It saddens me that most people can't write. They really, really can't. I mark psychology essays sometimes, and the standard is staggeringly abysmal. I read people's funding submissions, and they can't even say what they mean in simple clear sentences. It's turgid, ghastly, weasel-word-ridden drivel. I'd like us all to be poets, delighting one another with our wit and invention and sparking ever wilder, bolder leaps of fancy and whimsy and humour and insight. I guess there never was a time when we were all poets, but at least we could spell, and we had lovely handwriting, and we could recite a few lines of Blake or Wordsworth.

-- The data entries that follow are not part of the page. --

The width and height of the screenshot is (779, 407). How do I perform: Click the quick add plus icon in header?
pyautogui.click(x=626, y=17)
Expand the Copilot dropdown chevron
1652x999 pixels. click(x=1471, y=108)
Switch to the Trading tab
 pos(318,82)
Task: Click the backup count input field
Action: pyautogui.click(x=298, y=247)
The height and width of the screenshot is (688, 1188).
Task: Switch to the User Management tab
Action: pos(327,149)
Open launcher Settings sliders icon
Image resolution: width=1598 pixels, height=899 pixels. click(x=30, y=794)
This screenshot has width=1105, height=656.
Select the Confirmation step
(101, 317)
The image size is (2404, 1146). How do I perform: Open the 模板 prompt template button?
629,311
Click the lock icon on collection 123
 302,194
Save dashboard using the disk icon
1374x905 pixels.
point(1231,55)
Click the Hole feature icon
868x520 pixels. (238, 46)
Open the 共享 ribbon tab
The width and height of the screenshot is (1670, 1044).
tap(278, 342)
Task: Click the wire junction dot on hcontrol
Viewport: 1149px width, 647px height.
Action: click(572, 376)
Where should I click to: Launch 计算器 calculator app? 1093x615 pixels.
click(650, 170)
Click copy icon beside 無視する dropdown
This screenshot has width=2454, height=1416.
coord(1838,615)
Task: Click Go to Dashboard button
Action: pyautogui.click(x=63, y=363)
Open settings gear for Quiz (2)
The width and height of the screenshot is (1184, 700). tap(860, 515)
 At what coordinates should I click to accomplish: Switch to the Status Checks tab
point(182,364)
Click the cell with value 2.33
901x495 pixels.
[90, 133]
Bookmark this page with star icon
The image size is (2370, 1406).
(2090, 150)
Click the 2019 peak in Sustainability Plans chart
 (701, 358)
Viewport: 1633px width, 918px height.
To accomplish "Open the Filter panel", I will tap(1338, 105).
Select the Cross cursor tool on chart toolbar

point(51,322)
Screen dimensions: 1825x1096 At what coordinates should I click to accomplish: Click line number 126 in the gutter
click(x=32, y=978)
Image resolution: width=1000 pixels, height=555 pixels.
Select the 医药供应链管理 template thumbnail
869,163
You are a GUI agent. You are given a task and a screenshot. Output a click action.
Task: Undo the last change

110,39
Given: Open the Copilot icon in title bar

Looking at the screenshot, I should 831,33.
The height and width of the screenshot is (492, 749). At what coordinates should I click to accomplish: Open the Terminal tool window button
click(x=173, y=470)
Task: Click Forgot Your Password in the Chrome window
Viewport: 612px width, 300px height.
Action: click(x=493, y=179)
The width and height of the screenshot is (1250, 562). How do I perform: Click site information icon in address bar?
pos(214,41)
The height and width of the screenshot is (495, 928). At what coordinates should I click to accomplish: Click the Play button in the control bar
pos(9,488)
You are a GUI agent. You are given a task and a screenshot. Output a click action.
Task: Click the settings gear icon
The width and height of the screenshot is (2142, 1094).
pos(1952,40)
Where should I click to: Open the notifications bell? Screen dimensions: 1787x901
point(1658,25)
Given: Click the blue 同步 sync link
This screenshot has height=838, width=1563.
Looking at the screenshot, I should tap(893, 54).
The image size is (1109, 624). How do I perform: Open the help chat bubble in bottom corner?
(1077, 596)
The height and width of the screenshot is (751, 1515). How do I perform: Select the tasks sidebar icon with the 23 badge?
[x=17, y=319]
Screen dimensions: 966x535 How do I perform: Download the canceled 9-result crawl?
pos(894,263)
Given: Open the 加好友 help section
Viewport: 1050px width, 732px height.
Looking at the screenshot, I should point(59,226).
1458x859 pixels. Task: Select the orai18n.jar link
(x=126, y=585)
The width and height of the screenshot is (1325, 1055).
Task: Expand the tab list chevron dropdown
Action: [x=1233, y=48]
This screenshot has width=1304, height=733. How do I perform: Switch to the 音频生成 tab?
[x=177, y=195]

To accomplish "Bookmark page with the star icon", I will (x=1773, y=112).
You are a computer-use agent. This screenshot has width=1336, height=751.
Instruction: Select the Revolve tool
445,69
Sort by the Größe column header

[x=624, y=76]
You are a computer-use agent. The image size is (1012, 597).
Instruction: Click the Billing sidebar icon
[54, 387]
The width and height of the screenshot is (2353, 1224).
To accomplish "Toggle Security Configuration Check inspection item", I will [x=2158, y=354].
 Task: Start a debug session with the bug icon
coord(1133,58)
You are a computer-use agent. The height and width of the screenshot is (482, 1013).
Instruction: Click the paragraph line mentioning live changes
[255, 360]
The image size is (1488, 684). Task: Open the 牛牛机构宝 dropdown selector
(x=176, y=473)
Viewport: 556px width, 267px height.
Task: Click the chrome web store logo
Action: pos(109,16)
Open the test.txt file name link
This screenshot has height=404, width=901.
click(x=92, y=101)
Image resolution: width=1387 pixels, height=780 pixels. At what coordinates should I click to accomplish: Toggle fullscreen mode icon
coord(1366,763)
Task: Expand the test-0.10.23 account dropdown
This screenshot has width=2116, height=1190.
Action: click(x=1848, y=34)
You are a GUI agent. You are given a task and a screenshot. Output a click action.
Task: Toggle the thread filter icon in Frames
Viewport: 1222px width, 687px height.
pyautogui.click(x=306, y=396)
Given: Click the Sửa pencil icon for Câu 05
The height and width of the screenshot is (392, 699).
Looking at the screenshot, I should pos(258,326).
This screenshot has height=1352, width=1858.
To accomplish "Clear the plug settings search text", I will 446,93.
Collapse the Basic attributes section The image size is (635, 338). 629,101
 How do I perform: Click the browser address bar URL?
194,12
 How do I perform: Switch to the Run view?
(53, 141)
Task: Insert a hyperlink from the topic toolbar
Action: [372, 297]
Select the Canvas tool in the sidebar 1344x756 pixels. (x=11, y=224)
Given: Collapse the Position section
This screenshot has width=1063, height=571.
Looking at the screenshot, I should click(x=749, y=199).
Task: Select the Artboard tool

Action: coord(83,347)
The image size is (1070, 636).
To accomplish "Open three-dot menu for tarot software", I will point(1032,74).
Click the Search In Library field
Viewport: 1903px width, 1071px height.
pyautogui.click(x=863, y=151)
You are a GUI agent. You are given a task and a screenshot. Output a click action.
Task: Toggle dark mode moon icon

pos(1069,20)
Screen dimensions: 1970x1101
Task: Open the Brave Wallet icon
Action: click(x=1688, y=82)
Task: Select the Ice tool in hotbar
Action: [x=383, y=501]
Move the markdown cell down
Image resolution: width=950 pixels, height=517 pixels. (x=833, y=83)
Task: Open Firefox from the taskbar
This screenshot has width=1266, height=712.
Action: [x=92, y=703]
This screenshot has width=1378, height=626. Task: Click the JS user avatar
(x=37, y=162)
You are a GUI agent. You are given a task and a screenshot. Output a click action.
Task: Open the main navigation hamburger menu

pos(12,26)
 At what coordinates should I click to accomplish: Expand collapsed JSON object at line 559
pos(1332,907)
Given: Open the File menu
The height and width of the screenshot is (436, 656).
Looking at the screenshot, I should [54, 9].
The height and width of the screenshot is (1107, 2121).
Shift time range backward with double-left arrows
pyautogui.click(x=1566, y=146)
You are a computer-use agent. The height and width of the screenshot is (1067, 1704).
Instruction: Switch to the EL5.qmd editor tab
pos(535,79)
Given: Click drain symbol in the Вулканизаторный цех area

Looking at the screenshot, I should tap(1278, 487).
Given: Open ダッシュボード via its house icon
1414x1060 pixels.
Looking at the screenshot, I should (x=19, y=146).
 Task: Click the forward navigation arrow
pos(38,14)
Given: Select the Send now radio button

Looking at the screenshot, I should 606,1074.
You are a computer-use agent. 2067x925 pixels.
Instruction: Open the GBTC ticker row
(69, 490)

I have written one love letter in my life. Apart from the adolescent tragedies which, if they still exist, are sufficient reason for me never to stand for public office. Worse than Pauline Hanson. Far worse. I have written one real love letter in my life, and I did it in Microsoft Word. Printed it out, for Christ's sake, in Times New Roman or Garamond or something, and put it in her letterbox, along with the panties she'd inadvertently left in my bed. What was I thinking? I've lived forty years and in that time I've only really written one love letter and I fucking well did it on a word processor. Which meant of course that I got to keep a copy in My Documents, in the folder named 'love', I suppose. It would have been better to scribble it in shitty red biro on the back of a torn phone bill than do it in Word. A love letter is a physical object, like a feather, a pressed flower. It is not 'information'. You cannot 'keep a copy'. There is no 'copy'. There is the love letter and the love ketter is the love letter is the love letter. I kept a copy, because I thought it was a good love letter, but I missed the point that you have to give it away. Like love itself, you can't have your cake and eat it, give it and hold onto it at the same time. It destroys the very small, almost imperceptible magic that is in the letter.
One decent love letter in my whole life and I did it on the computer! I wonder if she kept it anyway.